From figure 7, the empirical pdf curve is subjectively similar to the theoretical Rayleigh pdf, thus passing the envelope data fit test.

Conclusion

Comparing figure 3 with figure 7, a peak Rayleigh pdf value is reached with a smaller value of normalized received signal for the case of the receiver with mobility. For the case of the RF signal and envelope with mobility, the fluctuations are more frequent and, at the same time, the amplitude of the envelope tends to be smaller during those fluctuations, thus contributing to a NLOS signal more difficult to receive.

This laboratory proved to be a good refresher for the use of Matlab and many communication concepts including demodulation and in-phase and quadrature components.

The simulations were relatively easy to set up.
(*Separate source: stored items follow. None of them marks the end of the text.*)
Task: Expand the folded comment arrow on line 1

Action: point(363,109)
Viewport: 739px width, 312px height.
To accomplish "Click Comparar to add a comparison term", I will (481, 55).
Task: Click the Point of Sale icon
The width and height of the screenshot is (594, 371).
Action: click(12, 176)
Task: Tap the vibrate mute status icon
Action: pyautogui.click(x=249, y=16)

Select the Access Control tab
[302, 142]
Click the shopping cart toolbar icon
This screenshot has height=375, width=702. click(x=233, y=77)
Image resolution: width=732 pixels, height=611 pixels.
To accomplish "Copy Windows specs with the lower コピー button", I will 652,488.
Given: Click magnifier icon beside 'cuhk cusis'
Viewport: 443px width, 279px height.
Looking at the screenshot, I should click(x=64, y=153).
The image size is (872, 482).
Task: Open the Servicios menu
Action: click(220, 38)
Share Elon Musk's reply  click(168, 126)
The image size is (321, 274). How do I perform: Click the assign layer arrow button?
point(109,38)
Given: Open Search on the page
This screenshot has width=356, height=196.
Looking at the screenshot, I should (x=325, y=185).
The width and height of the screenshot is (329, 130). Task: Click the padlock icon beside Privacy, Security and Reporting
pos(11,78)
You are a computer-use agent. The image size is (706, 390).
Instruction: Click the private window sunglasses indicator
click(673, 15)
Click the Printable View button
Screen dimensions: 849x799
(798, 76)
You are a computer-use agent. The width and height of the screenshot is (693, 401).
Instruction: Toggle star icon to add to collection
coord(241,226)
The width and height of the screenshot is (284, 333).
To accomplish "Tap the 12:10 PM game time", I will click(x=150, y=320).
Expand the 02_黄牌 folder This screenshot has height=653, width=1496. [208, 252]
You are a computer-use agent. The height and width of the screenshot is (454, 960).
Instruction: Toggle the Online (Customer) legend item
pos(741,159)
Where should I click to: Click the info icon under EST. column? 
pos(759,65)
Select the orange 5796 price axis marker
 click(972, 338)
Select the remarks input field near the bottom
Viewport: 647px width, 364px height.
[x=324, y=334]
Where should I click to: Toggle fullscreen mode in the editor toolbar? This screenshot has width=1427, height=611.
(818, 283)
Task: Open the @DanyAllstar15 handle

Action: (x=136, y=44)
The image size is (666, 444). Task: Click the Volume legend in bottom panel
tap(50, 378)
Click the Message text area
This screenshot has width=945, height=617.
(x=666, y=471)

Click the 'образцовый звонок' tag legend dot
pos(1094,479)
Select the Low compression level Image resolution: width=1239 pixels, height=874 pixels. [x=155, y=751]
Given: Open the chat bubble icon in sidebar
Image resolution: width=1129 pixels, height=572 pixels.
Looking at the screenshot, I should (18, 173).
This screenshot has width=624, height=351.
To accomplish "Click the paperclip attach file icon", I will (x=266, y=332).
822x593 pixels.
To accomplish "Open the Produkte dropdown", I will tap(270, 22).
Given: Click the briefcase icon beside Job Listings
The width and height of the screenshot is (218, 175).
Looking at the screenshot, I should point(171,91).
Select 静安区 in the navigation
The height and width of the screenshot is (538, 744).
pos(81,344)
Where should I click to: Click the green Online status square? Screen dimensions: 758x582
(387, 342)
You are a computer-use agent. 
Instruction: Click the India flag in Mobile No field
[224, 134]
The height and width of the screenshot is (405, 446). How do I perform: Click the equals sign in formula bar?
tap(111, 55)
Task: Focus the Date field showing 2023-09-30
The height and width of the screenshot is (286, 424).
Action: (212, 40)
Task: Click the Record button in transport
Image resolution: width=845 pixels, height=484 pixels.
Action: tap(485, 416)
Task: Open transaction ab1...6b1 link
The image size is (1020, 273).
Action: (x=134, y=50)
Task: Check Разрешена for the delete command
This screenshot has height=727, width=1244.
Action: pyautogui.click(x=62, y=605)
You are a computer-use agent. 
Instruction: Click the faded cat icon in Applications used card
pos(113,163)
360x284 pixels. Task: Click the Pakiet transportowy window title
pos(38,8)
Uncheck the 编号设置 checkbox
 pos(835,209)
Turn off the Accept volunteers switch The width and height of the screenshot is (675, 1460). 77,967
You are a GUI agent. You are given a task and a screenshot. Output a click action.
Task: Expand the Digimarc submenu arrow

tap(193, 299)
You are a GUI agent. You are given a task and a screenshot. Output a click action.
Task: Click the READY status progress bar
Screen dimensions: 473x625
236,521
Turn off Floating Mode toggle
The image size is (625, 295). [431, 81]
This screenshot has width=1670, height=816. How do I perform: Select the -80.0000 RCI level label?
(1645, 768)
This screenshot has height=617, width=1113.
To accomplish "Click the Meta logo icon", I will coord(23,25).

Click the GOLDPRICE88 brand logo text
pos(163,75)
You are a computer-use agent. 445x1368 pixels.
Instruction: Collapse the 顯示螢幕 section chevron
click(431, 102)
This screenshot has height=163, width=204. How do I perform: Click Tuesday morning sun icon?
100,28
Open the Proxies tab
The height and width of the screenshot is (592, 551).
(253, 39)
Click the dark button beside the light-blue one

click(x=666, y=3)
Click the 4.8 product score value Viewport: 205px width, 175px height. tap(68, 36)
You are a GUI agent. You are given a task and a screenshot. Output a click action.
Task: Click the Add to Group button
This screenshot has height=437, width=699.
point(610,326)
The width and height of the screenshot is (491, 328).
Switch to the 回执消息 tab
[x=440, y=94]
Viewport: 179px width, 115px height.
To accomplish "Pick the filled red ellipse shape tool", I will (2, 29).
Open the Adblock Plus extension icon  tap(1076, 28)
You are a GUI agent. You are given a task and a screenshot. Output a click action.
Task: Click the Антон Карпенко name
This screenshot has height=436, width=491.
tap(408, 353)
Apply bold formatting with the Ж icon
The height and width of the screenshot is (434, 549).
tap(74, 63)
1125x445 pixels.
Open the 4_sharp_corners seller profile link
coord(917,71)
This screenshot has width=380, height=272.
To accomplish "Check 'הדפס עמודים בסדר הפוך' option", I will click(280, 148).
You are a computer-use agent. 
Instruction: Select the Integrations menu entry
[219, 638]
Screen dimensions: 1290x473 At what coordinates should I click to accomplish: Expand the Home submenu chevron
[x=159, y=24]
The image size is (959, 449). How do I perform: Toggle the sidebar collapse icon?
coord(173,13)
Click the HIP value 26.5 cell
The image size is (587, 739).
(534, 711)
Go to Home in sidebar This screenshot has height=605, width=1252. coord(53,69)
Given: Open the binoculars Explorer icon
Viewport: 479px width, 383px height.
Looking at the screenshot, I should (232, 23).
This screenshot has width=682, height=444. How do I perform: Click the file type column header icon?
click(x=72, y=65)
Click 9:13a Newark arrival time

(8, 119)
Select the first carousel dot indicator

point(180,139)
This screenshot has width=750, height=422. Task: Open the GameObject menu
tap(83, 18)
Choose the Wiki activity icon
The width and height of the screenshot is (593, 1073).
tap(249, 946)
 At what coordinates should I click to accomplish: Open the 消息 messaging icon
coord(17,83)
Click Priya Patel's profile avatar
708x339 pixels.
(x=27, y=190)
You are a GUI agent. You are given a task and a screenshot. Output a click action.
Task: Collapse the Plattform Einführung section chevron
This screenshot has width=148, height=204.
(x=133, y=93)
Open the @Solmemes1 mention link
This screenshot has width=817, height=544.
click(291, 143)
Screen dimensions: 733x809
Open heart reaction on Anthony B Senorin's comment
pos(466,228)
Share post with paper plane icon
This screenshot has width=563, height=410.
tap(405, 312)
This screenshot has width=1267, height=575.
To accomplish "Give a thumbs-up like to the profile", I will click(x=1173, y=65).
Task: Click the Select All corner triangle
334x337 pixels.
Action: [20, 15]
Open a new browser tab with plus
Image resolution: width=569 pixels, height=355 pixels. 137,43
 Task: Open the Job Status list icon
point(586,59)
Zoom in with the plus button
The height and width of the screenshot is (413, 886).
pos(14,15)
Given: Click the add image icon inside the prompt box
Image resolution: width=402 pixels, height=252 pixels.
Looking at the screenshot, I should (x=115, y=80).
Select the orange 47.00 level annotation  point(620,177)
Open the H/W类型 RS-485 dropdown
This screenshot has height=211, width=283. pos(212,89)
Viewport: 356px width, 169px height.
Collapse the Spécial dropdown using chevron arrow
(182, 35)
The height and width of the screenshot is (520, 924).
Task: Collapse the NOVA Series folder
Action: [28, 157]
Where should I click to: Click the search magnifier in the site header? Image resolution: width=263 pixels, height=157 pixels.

In general, predicted results are the same as actual results. Such as the resemblance of the empirical Rayleigh pdf to the theoretical pdf is directly proportional to the number of signal paths. However, due to the random nature of the input (received RF signal amplitude and phase etc.), “surges” of values appear in the signal envelope thus the Chi-square statistic values. Because of this, results of analyses were often out of the expectation of the group; especially when the number of trials is increased, the “spike values” appeared more often.

This laboratory exercise, in the group’s opinion, is a good extension to the course material covered in lectures. More emphasis could be placed on the relationship between lecture concepts. For example, how would the plotted graphs differ with/without the existence of Doppler shift or how would the signals look like when various types of fading occurs.

Reference

[1] A. Fapojuwo, ENEL 529 Lab 1 manual. Calgary: 2005.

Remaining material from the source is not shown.